As sole founding engineer, I designed and built HPCFLOW from a blank repository:

  • Platform stack: OpenStack (Ironic for bare metal), Packer for golden images, Slurm for workload management, Ceph for distributed storage
  • Bare metal provisioning: Automated HPC cluster deployment from golden images using HPE Performance Cluster Manager (CMU)
  • Early Kubernetes: Adopted Kubernetes v1.0 in 2016 for internal services and monitoring — one of the earliest production deployments
  • Customer delivery: Led pre-sales and solution architecture, enabling enterprise clients to migrate to IaaS-based HPC at on-premises performance levels

Phase 2: Scale (2018-2021) — atNorth / Advania Data Centers

As CTO when HPCFLOW was adopted by Advania Data Centers (later atNorth), I scaled the platform to multi-regional HPCaaS:

Technical Breakthroughs

Omni Path vFabric Multi-tenancy — Pioneered network isolation at the InfiniBand fabric layer, integrating vFabric support directly with OpenStack Neutron's port allocation model. This solved what the industry considered an unsolvable problem: true hardware-level tenant isolation without performance penalty.

Custom Switch Implementations — Developed two switch implementations for OpenStack's network-generic-switch ML2 plugin, enabling multi-tenant bare metal networking for HPE Flex Fabric and Cumulus OS environments.
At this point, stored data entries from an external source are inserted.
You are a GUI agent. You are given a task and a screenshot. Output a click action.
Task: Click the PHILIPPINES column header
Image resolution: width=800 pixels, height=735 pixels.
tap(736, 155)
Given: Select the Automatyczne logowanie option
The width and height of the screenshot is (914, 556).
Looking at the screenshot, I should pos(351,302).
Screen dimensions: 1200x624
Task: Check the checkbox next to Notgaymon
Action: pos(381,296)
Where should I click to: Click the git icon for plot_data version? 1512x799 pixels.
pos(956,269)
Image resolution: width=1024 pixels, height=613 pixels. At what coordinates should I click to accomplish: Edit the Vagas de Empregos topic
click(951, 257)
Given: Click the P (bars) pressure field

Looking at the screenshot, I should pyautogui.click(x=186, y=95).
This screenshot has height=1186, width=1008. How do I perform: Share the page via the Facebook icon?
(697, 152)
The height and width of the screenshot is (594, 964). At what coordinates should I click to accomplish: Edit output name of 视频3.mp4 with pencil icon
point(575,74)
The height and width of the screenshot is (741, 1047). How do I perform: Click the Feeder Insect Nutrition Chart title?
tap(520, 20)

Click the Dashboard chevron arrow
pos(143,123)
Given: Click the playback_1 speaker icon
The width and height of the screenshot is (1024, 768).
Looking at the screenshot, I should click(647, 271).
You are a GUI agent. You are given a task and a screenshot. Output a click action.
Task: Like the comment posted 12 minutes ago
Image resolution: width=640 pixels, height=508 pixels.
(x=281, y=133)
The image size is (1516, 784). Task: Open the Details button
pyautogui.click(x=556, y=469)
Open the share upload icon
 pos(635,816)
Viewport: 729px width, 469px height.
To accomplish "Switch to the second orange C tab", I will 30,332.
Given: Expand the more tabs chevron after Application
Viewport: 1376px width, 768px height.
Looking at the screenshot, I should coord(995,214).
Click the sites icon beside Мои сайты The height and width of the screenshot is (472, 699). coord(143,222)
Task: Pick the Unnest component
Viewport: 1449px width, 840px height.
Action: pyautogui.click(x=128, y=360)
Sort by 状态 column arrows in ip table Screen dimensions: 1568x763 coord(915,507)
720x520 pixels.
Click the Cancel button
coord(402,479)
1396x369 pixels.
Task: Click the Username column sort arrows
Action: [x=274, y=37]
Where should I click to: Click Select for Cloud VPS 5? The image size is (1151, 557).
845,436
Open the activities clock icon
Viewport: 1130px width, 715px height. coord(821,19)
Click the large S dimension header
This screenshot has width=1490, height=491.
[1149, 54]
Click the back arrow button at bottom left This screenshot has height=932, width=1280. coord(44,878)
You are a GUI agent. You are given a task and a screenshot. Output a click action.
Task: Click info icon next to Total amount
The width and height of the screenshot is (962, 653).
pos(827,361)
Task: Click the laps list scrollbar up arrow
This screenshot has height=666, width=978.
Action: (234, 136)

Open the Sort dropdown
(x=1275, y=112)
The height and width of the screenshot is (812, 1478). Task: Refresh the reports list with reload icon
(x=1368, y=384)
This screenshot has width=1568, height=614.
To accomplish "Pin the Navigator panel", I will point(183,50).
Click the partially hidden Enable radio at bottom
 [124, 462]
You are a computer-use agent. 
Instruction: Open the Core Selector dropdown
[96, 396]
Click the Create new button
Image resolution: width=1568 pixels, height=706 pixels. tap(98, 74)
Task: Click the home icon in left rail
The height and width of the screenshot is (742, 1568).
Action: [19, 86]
Intel Select Solutions — Achieved Intel Select Solutions for High-Performance Computing certification, validating platform performance against Intel's reference architectures.

Operations

  • Architected and managed distributed storage using Community Ceph and Red Hat Ceph across multi-year operational cycles
  • Led pre-sales and solution architecture for enterprise HPC requirements
  • Presented at ISC High Performance (Hamburg) and Supercomputing (US) conferences
  • Multi-year collaboration with HPE HPC team in Grenoble (Centre of Excellence)

Notable Deployments

  • Stanford Living Heart Project (with UberCloud): Provided HPCFLOW infrastructure for Stanford University's breakthrough cardiac simulation research — enabling detailed finite-element models of the human heart. The project won Cloud HPC Awards from Intel, HPCWire, and Hyperion at SC17.
  • Human Brain Project (UberCloud Experiment #200): Led HPC infrastructure provision for personalized clinical treatment simulations for schizophrenia and Parkinson's disease research.

Technologies Mastered

  • Slurm workload management
  • InfiniBand/Omni Path fabrics
  • CloudStack orchestration
  • Bare metal provisioning
  • Multi-tenant security
  • Usage-based billing systems
  • Distributed systems
  • Performance monitoring

HPCFLOW demonstrated that with the right technical innovation and business model, it's possible to democratize access to even the most complex computing infrastructure.